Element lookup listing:
........

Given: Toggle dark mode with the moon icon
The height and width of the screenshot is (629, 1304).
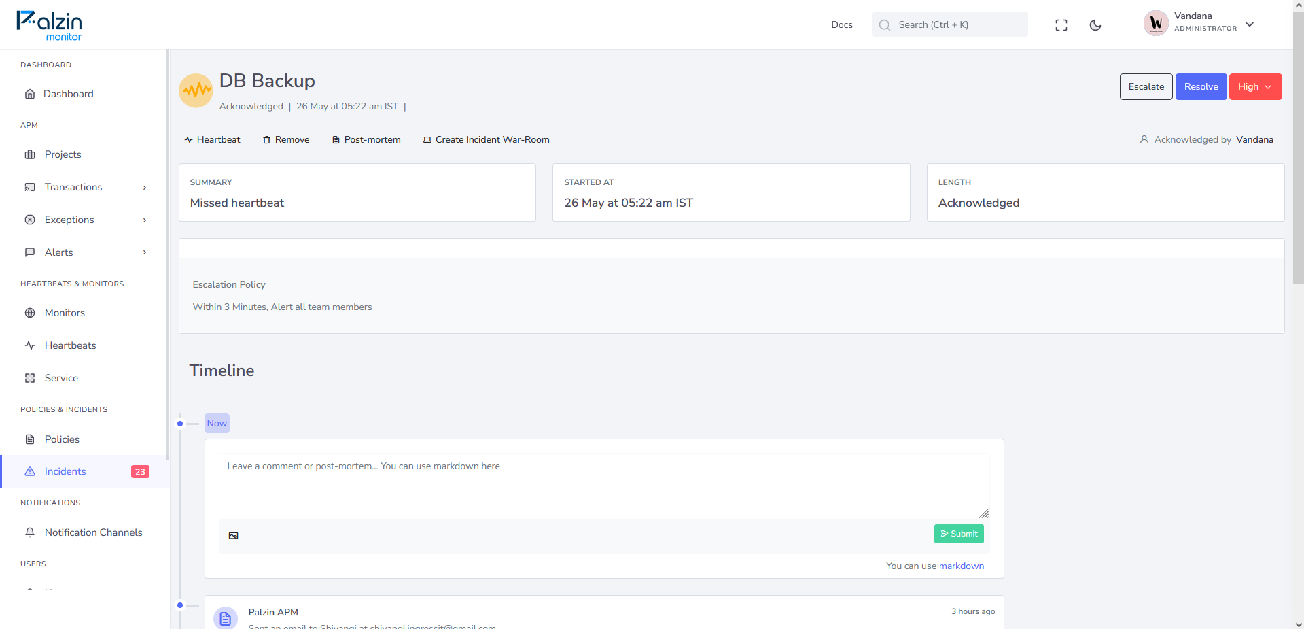Looking at the screenshot, I should [x=1095, y=25].
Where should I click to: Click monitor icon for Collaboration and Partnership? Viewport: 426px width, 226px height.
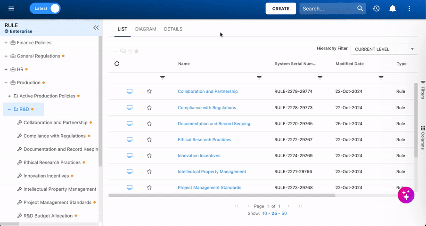pos(130,91)
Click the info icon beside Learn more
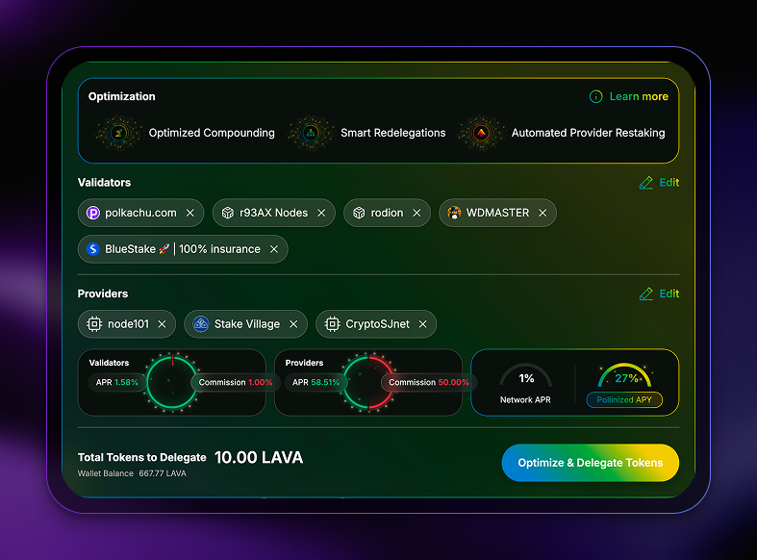Image resolution: width=757 pixels, height=560 pixels. [x=596, y=96]
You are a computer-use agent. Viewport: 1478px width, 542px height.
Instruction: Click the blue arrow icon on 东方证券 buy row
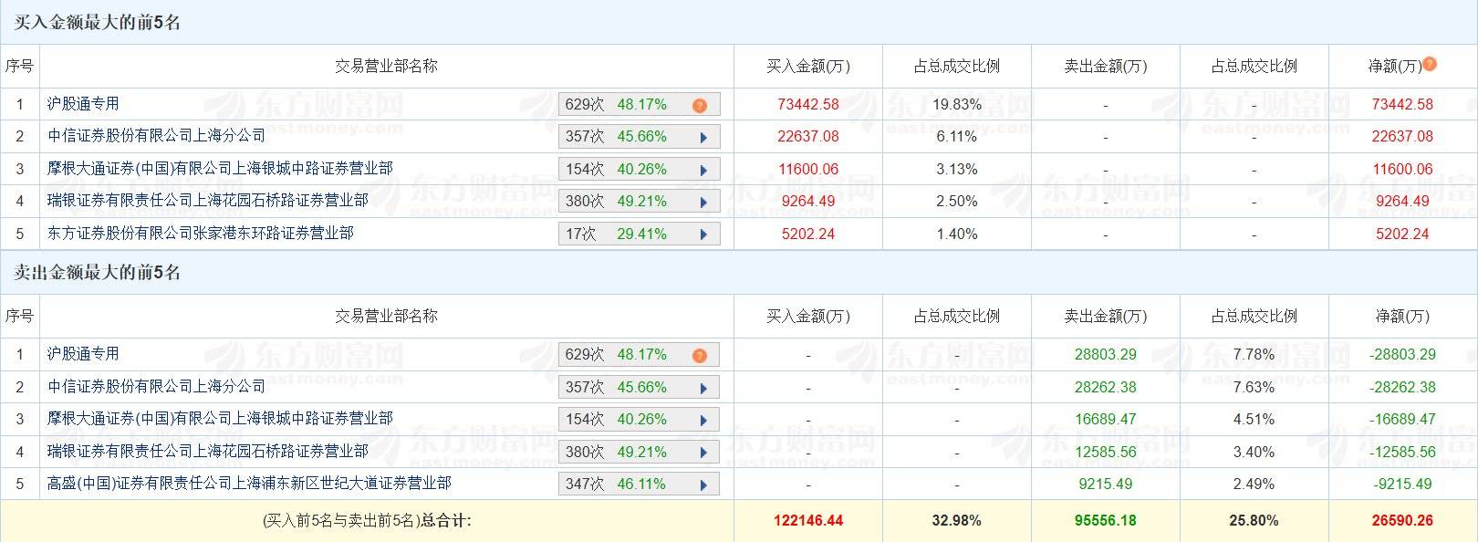point(703,233)
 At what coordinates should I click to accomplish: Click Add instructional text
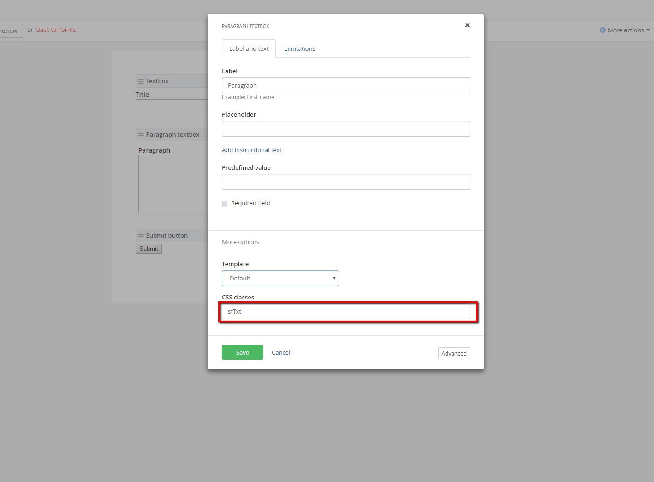click(252, 150)
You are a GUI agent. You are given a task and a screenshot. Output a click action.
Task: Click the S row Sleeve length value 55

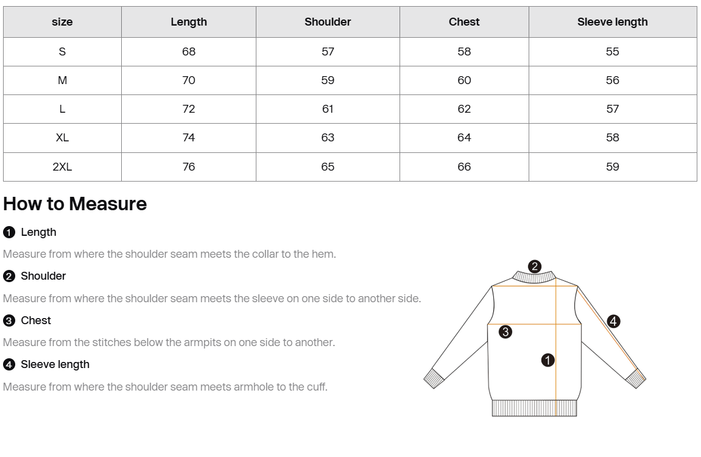coord(612,52)
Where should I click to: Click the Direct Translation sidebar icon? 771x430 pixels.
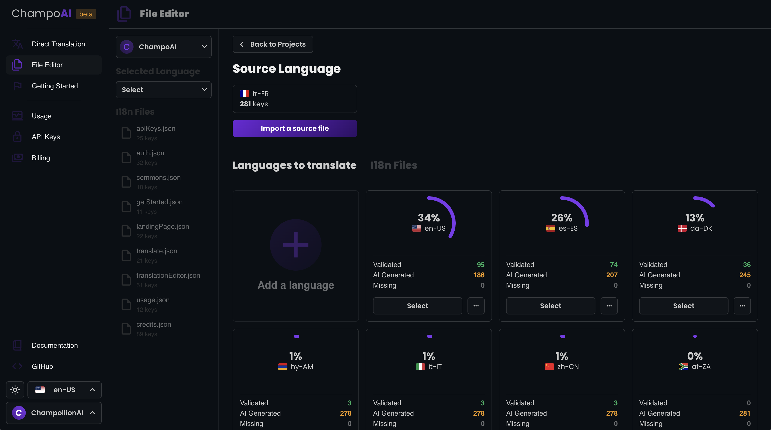[x=17, y=44]
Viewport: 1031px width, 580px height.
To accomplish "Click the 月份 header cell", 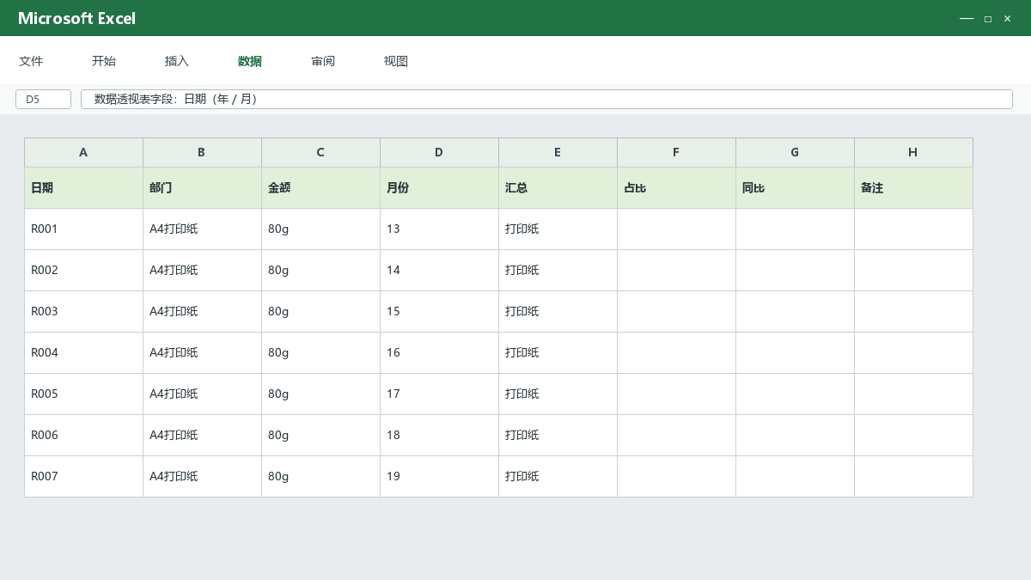I will [439, 187].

........

Written problem:
Count the lines in the listing above that contain the string "Where", matching case exactly. Give only the number.

Task response:
2